It’s 3 am. I’m huddled under the covers staring at glowing images of my addiction. I know I’ve hit rock bottom when I’m in on my phone in bed studying the latest political polls.
There is a correlation between my happiness and my knowledge of the current political world. It might seem like paying attention to political news might lead me to unhappiness, but following politics is my escape. Somehow knowing what is going on in the outside world will give me some kind of control in my daily life.
I recently hit that rock bottom. I can tell you the polling trends of the top 10 swing states. But for the first time, I hit rock bottom and didn’t feel like I was a bad person. I kept hope in my heart.
Of course, I don’t like how I felt. Laying in bed on my phone makes me feel like crap. I’m disappointed that I’m not practicing the habits that serve me. I feel shame that I’m not accomplishing my goals.
For the most part, I dropped all of my nine healthy habits. I was eating junk food before bed. I barely had the energy for work and basic family chores.
Despite all of the above ugliest, I kept joy in my heart and didn’t feel like a bad person.
Here are some tips on how I didn’t hate myself during a very dark time.
- I stayed aware of what is going on: wildfires keeping me inside AND the pandemic that creates suffering and fear for everyone either directly or indirectly.
- I acknowledged that these things were not going to go away.
- I accepted that I was responsible for what I did and didn’t do despite these external events.
- I asked my family for help.
- I enjoyed the escapes of political news, tv, food, and just relaxing.

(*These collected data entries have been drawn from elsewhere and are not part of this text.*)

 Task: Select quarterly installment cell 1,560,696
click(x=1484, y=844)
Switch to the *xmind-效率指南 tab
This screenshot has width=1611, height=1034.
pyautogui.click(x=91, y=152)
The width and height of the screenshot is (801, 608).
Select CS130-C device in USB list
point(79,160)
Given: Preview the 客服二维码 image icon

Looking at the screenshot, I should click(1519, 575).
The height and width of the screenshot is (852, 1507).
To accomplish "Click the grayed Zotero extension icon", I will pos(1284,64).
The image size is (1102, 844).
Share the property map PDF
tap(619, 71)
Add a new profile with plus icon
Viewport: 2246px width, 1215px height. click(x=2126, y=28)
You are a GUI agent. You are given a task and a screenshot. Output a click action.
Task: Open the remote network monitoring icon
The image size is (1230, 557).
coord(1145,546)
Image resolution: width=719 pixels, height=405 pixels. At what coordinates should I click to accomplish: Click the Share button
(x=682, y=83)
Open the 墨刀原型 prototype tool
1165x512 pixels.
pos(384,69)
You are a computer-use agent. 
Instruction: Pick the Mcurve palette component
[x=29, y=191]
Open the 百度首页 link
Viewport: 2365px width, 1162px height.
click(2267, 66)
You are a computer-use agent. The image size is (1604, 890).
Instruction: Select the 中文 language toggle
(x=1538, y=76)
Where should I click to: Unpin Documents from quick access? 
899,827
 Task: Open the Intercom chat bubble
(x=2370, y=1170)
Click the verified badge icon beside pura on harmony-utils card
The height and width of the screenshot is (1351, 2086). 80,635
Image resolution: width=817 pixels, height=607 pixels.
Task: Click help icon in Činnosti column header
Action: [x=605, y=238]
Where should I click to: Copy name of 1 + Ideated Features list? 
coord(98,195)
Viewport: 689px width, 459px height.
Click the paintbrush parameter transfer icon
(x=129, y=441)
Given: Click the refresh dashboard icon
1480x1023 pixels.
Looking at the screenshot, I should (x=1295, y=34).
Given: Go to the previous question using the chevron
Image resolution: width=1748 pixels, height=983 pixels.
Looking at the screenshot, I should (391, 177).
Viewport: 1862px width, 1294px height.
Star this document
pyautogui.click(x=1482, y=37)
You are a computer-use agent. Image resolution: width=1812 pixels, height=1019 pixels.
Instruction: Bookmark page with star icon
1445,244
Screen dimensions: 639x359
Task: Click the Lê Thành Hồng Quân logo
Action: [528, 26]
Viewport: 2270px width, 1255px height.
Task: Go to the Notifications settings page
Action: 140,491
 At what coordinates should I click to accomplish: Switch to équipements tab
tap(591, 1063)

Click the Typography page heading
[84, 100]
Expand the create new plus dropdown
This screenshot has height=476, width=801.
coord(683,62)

By staying present in all of the ugly feelings, I avoided the self-criticism that turns darkness into suffering.
By staying present and joyful during this crash, I learned some things.
First, I realized what was truly going on. I’m burnt out. The day we started the shelter in place, I committed to being a leader at home and work. I realized that being there for so many people had worn me down. The breaking of habits and just letting things go was a beautiful response to being burned out. The burnout snuck up on me. It slowly piled up week after week, and I didn’t realize how heavy it got.
When I realized the burnt out, I learned two great pieces of advice for handling this:
Vagueness is prohibitive to health. In other words, to make healthy changes, you need to be precise about what you will do. What, when, and how are you going to exercise or change what you eat.
The only discipline needed to care for yourself is merely putting your oxygen mask on first. In other words, commit to doing the small healthy habits that will prevent burn-out. Do these ahead of any other task you might do for other people, including family and work.
It seems silly that I fall apart because of burning out and didn’t realize what was going on. But it is sad how many times I have beat myself up for being “bad” and also being blind to what was really going on.
I am walking away from this latest crash relatively uninjured and some new tools to get very sharp on bringing back those habits that serve me well.